TEXTE EXTRAIT:
···
VU que les paragraphes 8(2) et (4) de la Loi sur le Tribunal des anciens combattants (révision et appel), L.C. 1995, ch. 18 (la Loi sur le TACRA), prévoient que « [l]e président est le premier dirigeant du Tribunal; à ce titre, il en assure la direction et en contrôle les activités notamment en ce qui a trait à la répartition des tâches, à la conduite des travaux du Tribunal, à la gestion de ses affaires internes et à l'exécution des fonctions de son personnel » et que « [e]n cas d'absence ou d'empêchement du président ou de vacance de son poste, la présidence est assumée par le vice-président » ;

VU que le paragraphe 27(1) de la Loi sur le TACRA prévoit que « [l]'appel est entendu par un comité composé d'au moins trois membres désignés par le président » ;

VU que l'article 40 de la Loi sur le TACRA prévoit que « [d]ans la mesure où les circonstances et l'équité le permettent, le Tribunal fonctionne sans formalisme et en procédure expéditive » ;


VU que le Tribunal n'a pas encore rendu de nouvelle décision conformément à l'ordonnance de la Cour, bien qu'apparemment une nouvelle audition ait eu lieu le 14 août 2002;

VU que, dans le dossier de requête du défendeur, il n'y a aucune explication concernant les 13 mois que le Tribunal a pris pour procéder à une nouvelle audition de la présente affaire, ni concernant son retard actuel à rendre une décision à la suite de sa dernière audition qui a eu lieu le 14 août 2002;

VU que, comme la première demande a été présentée il y a plus de six ans et demi, et bien qu'un délai de trois mois pour rendre une décision après une audition ne soit pas déraisonnable en soi, lorsque ce délai est ajouté au délai de 13 mois pour procéder à une nouvelle audition, un tel délai inexplicable soulève de sérieuses interrogations;

VU que le refus ou l'omission de se conformer à une ordonnance de la Cour peut constituer un outrage au tribunal et peut conduire à la délivrance d'une ordonnance de justification en vertu de l'article 467 des Règles, lorsqu'il existe une preuve prima facie de l'outrage reproché;

VU que le paragraphe 53(2) des Règles précise que « [l]a Cour peut, dans les cas où les présentes règles lui permettent de rendre une ordonnance particulière, rendre toute autre ordonnance qu'elle juge équitable » ;

LA COUR ORDONNE :

1.             L'audition de la requête présentée par le demandeur est ajournée et laissée en suspens jusqu'au 6 janvier 2003. Dans l'intervalle, la Cour presse le Tribunal de rendre sa décision;

2.             Dès que l'avocat du défendeur aura reçu la présente ordonnance, il devra la faire signifier au président ou, en son absence, au vice-président du Tribunal et déposer à la Cour la preuve de signification de l'ordonnance au président ou, en son absence, au vice-président du Tribunal dans les dix (10) jours de la présente ordonnance;

3.             Le président ou, en son absence, le vice-président du Tribunal, doit faire en sorte qu'une copie de la présente ordonnance est remise personnellement à chacun des membres de la formation du Tribunal qui ont été désignés pour procéder à une nouvelle audition de l'affaire en vertu de l'ordonnance datée du 13 juillet 2001, jointe comme annexe A;

4.             L'avocat du défendeur doit confirmer par écrit à la Cour, au plus tard le 6 janvier 2003, si le Tribunal a rendu sa décision;

5.             Les parties doivent soumettre à la Cour toutes les observations et tous les éléments de preuve supplémentaires au plus tard le 6 janvier 2003. Une copie en sera expédiée à l'autre partie dans le même délai.
···
EXERCICE: Comment traduire en anglais cette phrase de l'ordonnance ci-dessus : « L'audition de la requête présentée par le demandeur est ajournée et laissée en suspens jusqu'au 6 janvier 2003. » ?

EXTRAIT DES DONNÉES:
···
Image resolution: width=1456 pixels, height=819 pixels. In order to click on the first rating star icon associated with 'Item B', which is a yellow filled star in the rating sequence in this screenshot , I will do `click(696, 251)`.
···
RÉPONSE À L'EXERCICE: The hearing of the motion brought by the applicant is adjourned and held in abeyance until January 6, 2003.